After an electric performance in front of an eager crowd, the Nigerian singer Oxlade considered spending his last day in Cyprus exploring the island’s pristine beaches, but instead opted for some indoor bonding with old friends from back home that now live in the Mediterranean country. “I was like, nah, I think I need to regenerate. I’ve been in seven cities in one week,” Oxlade says over Zoom. He’s resting on a brown couch, wrapped in a wooly plaid fabric given to him by the grandmother who raised him after his mom passed away when he was three-years-old. “Before my flight tonight I just decided to leave the whole superstar Oxlade outside and come and meet my brothers.”

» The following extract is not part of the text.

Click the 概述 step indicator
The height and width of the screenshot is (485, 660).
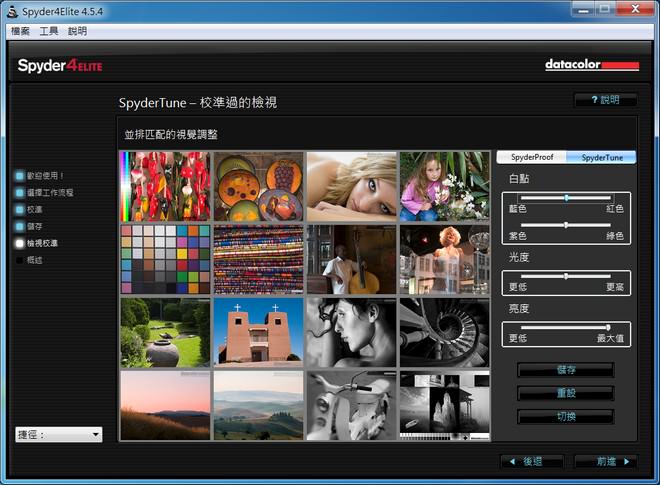click(20, 260)
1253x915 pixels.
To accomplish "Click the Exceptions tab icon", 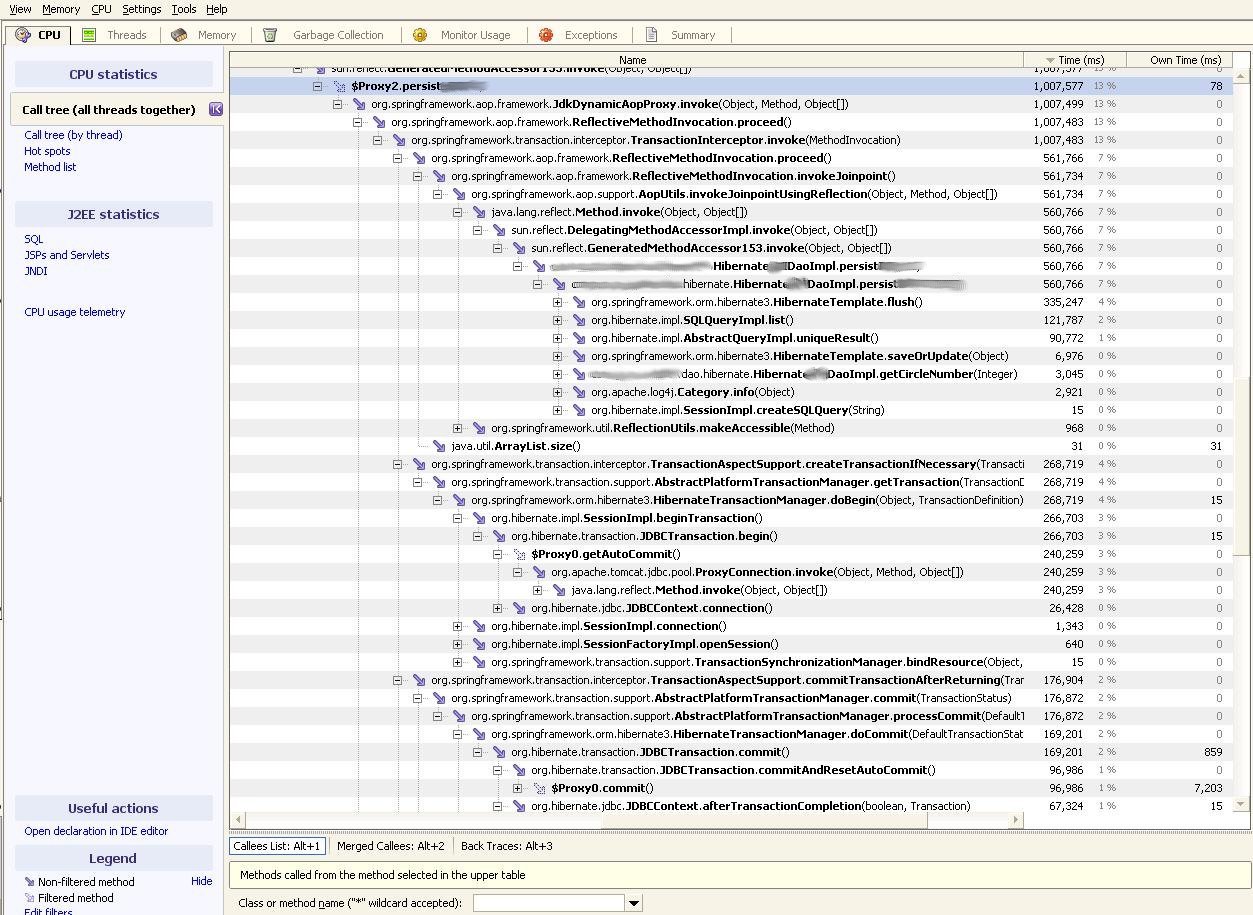I will pyautogui.click(x=545, y=34).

Though he’s built a respectable repertoire of tender Afrobeats jams since 2018, Oxlade is a recent international sensation, thanks to his viral hit “Ku Lo Sa,” in which he contours his delicate, refined voice around lovelorn pleas. Originally recorded in a Lagos studio with the prolific Afrobeats producer Ozedikus, the song debuted in June via a clip from a live performance for the German music platform Colors and took off from there. The hashtags #kulosa and #kulosachallenge have amassed over 920 million views on TikTok, where people mimic Oxlade’s impassioned Colors set or make the song their own. The buzzing singer recently posted a note on social media thanking listeners for 100 million streams, which could have accounted for just Spotify and YouTube alone. Oxlade dropped a studio version and official, cinematic music video last week.  

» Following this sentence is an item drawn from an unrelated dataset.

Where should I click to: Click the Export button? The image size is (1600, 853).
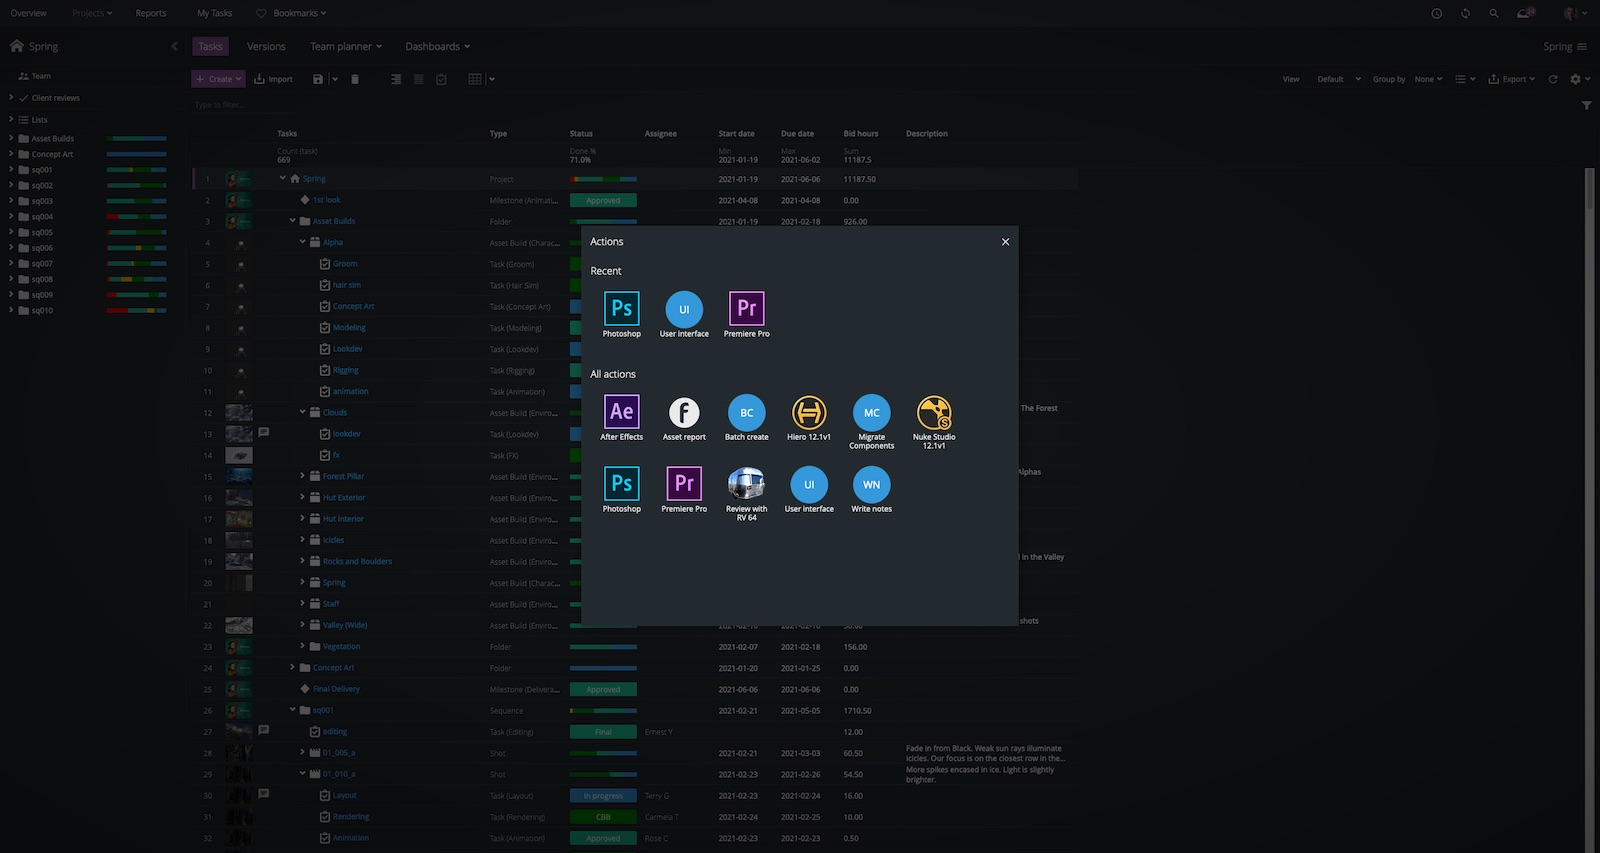(1511, 79)
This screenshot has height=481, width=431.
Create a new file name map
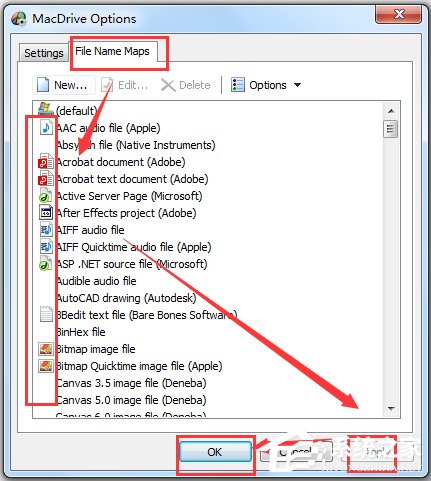click(x=62, y=85)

The “Ku Lo Sa” phenomenon, of course, relies on how brief and exquisite the song is, the way some of his trills seem to waft in the air like feathers, the way it both pleads and parties. It also relies on that Colors video, which came to be through a small series of misadventures and mysticism. Asake — the Nigerian street-pop star who’s had a dominant year — was the first person to Oxlade played “Ku Lo Sa” for when he was done with it. “Back then, myself and Asake used to really roll together,” says Oxlade, who put it on for him in the car. “He was like ‘Yo, the song is going to go crazy. It’s going to go crazy.’ I was like, ‘Ehh, every song, everybody says it’s going to go crazy.’” 

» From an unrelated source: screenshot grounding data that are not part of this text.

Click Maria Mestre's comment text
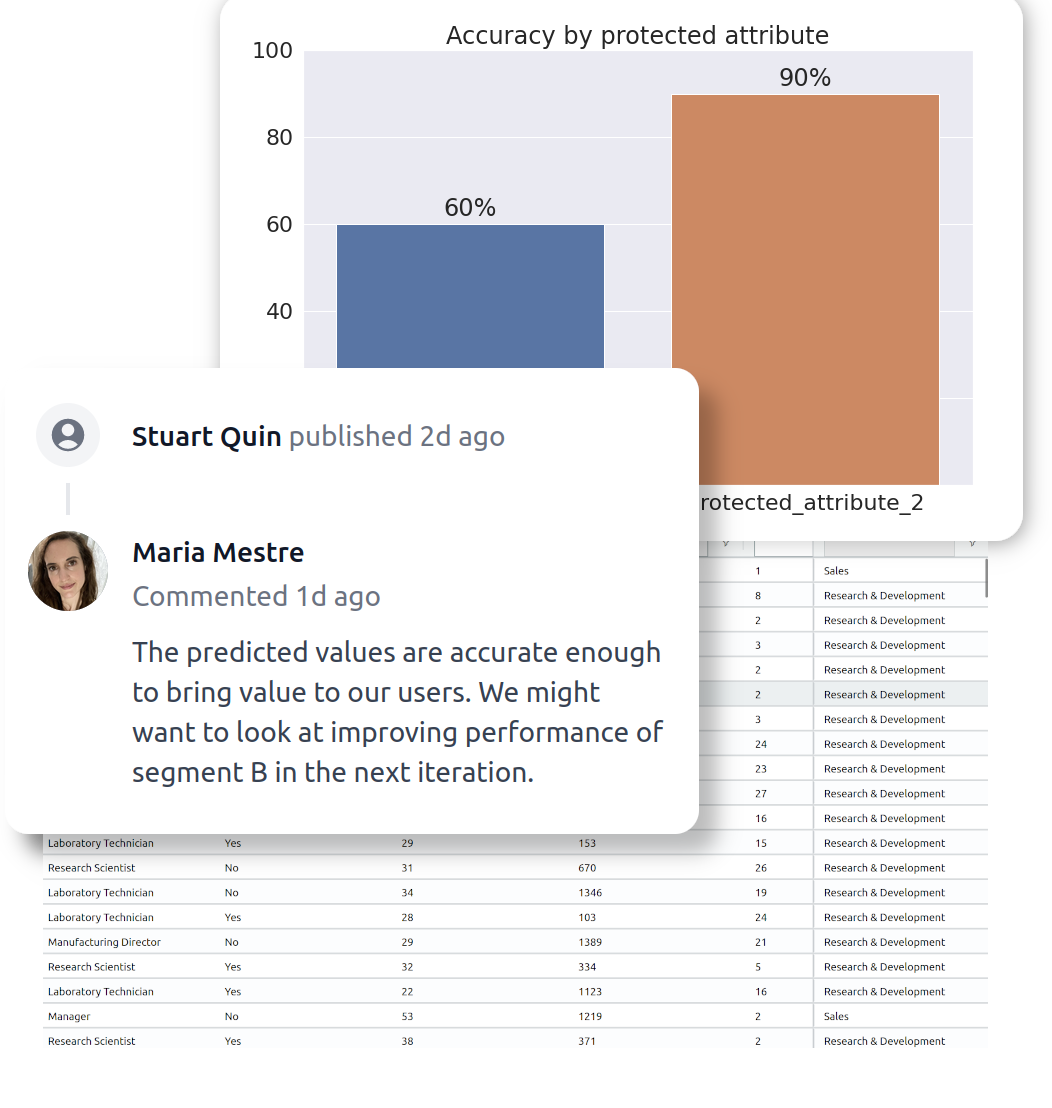Image resolution: width=1052 pixels, height=1108 pixels. [x=398, y=712]
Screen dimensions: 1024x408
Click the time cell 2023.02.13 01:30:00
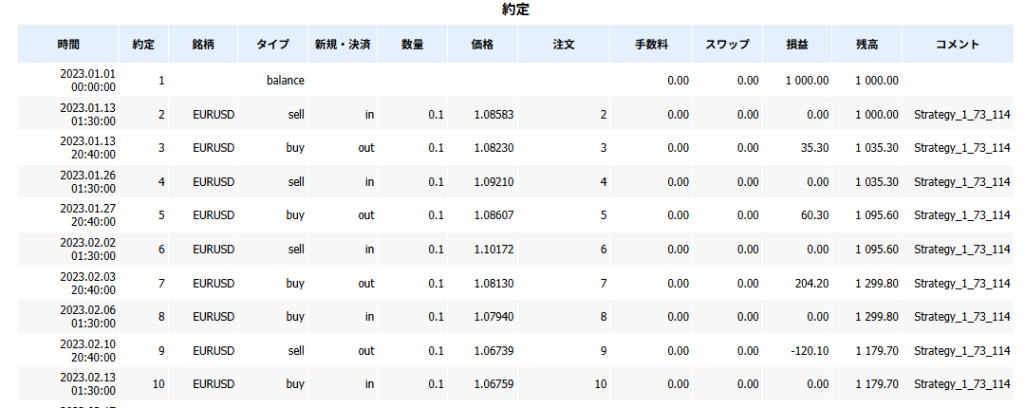88,385
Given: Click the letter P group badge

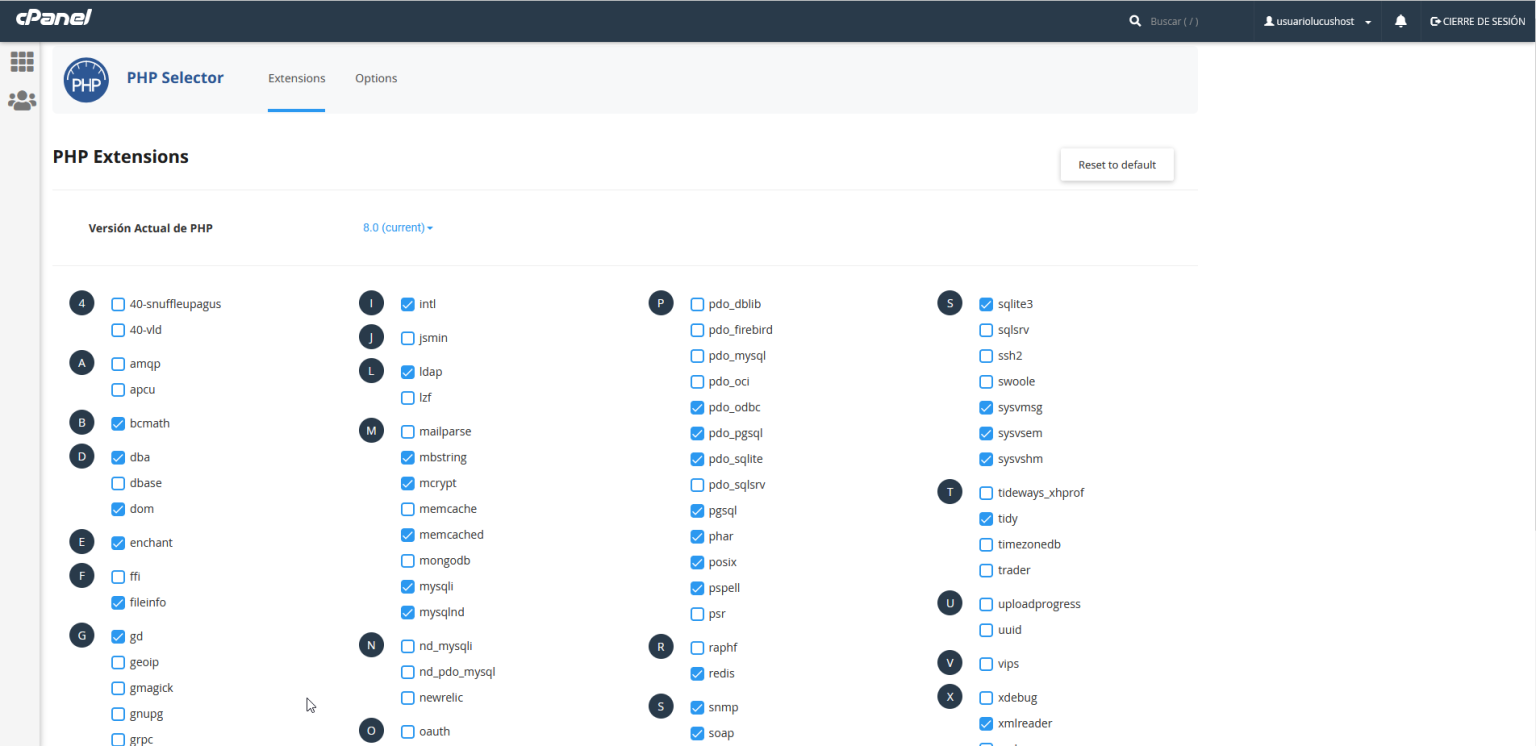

Originally, Oxlade was invited to Berlin to perform for the video, but couldn’t get clearance to travel. “Due to the reputation of the Nigerian passport,” he says before suggesting Nigerians are stereotyped as scammers, a misgiving he implies could be corrected with better representation, “I think our visa was denied.” To his surprise, Colors then chose to come to Lagos and capture him and other artists like Ayra Starr and Bnxn FKA Buju.

As the day to perform approached, Oxlade felt called to switch out the song choices he and his label had already submitted to Colors. “Everybody in my label thought I was going crazy for just changing impromptu at the end the day before the concert, but they also know I believe in my inner source,” says Oxlade, who grew up singing in church choirs and calls his family “full-time Christians.” “I believe in how God passes messages to me, and I just listen to his messages and instructions. So they listened to me.”

But Oxlade also experienced a tragedy he’s still not open to talking about in detail the day before the shoot. “I cried before the performance,” he says. “I cried after the performance. The boy you see on that green screen is a boy that has nothing to lose. I was at my lowest.” That pain seemed to translate into the song’s longing lyrics and perhaps kept his movements, while fluid and animated, close to his core – the type of dancing that fits perfectly into a TikTok frame. 

“I knew I did something,” he says of that day. “But did I know it was going to get this big? Hell no.” Still, he’s prepared. He has a stash of unreleased music he’s giddy to share and fans he’s ready to put on a show for. “I’m not trying to bask in the moment because I’m an artist that is never satisfied with just that,” says Oxlade. “I’m trying to be one of the biggest Afrobeats exports, and it’s not just by one song, it’s by a full catalog actually.” He says his debut album, Oxlade From Africa is finished and coming soon.